Give me sand before gold, sea instead of champagne


It's been quiet on here due to holidays and a lot of post-holiday work. This is a quick one to get back in the swing. The photo above was taken in the lobby of Northern Stage in Newcastle, and is part of a page from the programme for a production of Barthomlew Fair in 1970, written by Sid Chaplin. (It's part of a really pleasing exhibition of old programmes and poster marking their 40th birthday.) As so often, Chaplin, who was chair of Northern Arts for some years, puts things both simply and evocatively. It struck me as a more powerful argument for the added value of the arts than anything else I've read recently, even though it doesn't suggest government investment is about profit in some peculiar equation necessary because everything in life is a commercial transaction. Or do I mean because.
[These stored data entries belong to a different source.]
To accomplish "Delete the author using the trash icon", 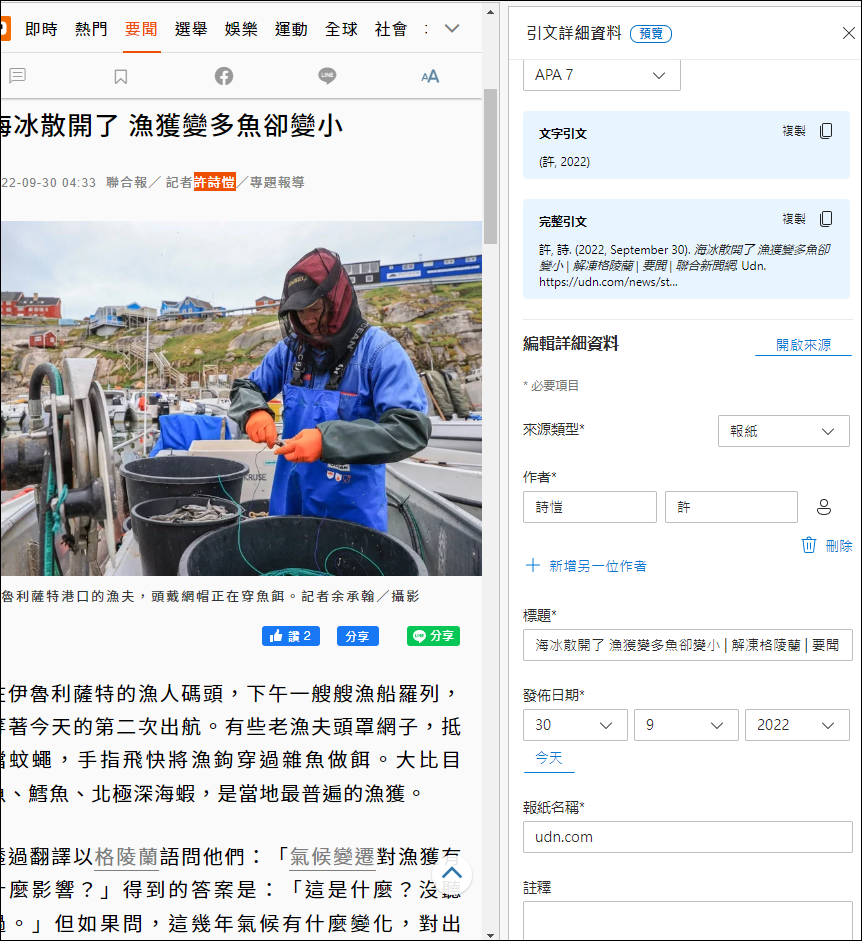I will (809, 545).
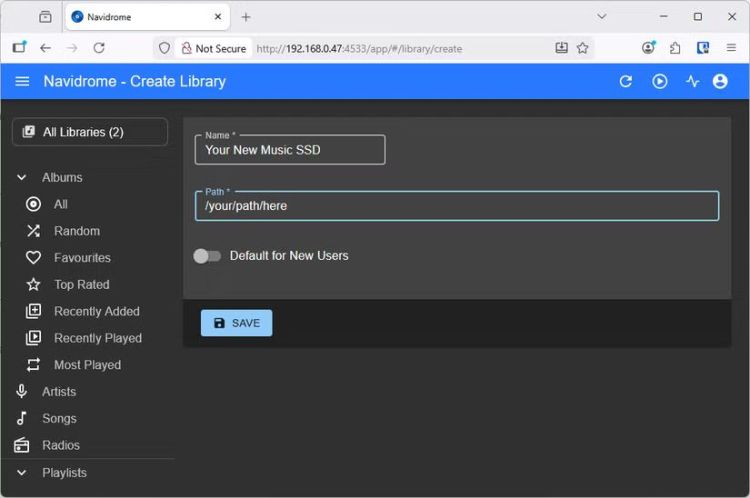The width and height of the screenshot is (750, 498).
Task: Open the All Libraries (2) selector
Action: (89, 132)
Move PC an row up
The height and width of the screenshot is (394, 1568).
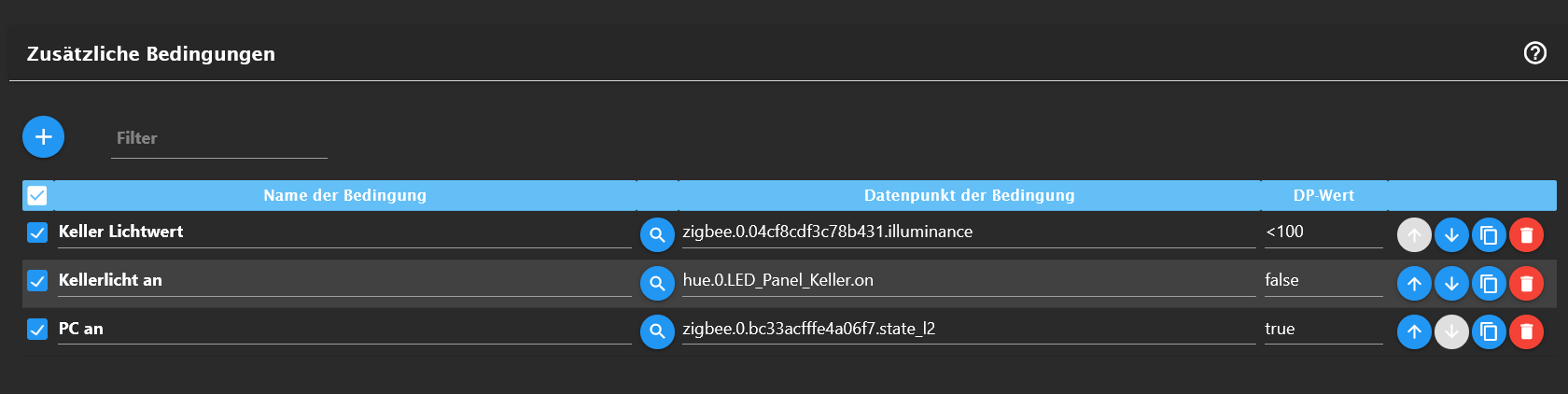coord(1414,331)
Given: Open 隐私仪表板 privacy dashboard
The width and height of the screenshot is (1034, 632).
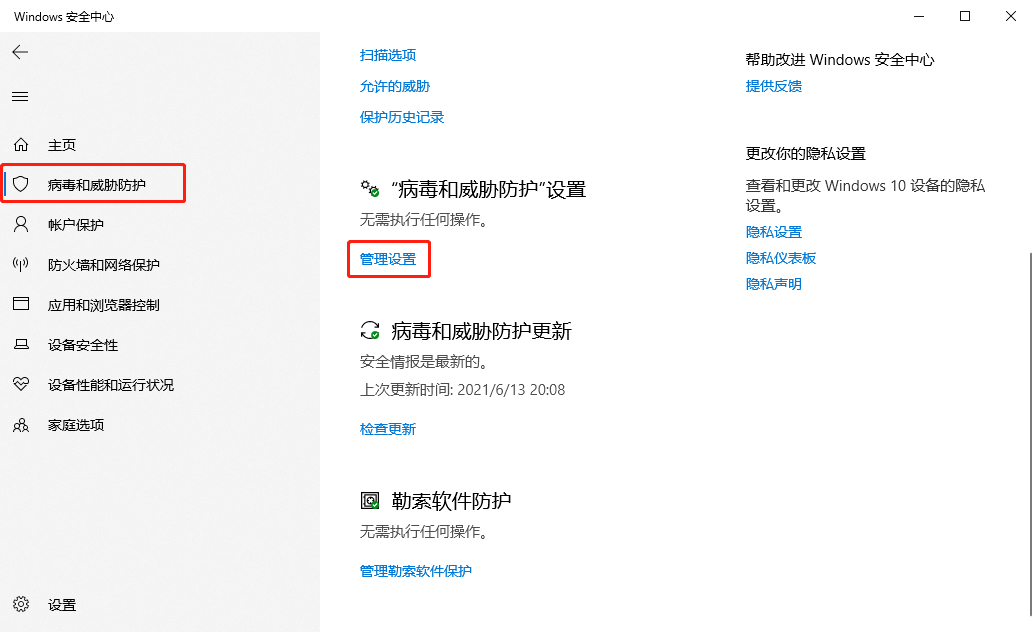Looking at the screenshot, I should 780,257.

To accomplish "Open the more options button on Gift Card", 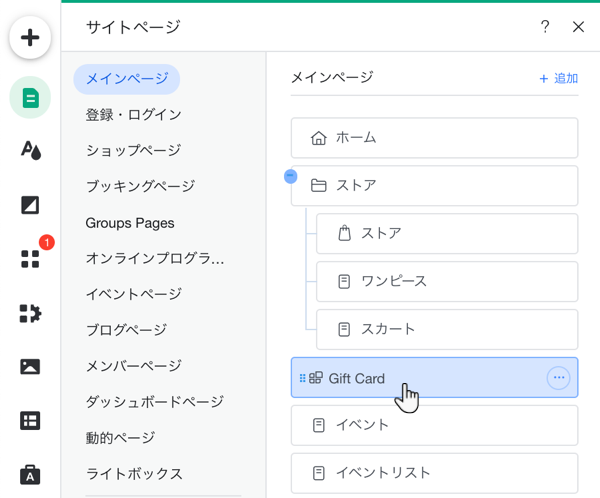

For those reading this on their crackberry without photos, hopefully these sentences will make you want to click through:
'Here we can draw power from the massed voltage which in some strange and mysterious way makes us wholly and completely individual again...Here when the temporal is shattered we can exist outside of time, laugh, weep and be shriven.'

If you don't know his work, Sid Chaplin is well-worth catching up on - he was in many ways a forerunner of the Northern Kitchen Sinkers, Sillittoe, Barstow et al. Some years ago, I was writer in residence in Shildon in County Durham, where Sid Chaplin was born, and alongside some texts by myself, had a quote from his great novel
The Day of the Sardine carved 30 foot long by the library. It reads: ‘Give me sand before gold, sea instead of champagne, and all the common things like air, and wind, and clouds, and people.’ Which is actually worth repeating, in bold:
‘Give me sand before gold, sea instead of champagne – what’s it like anyway? – and all the common things like air, and wind, and clouds, and people.’

Comments

  1. The wisdom of that statement "Give me sand before gold" seems, like the more courageous times Sid Chaplin lived in, sadly long lost to us. Now it seems everybody wants (and is encouraged) to be King Midas.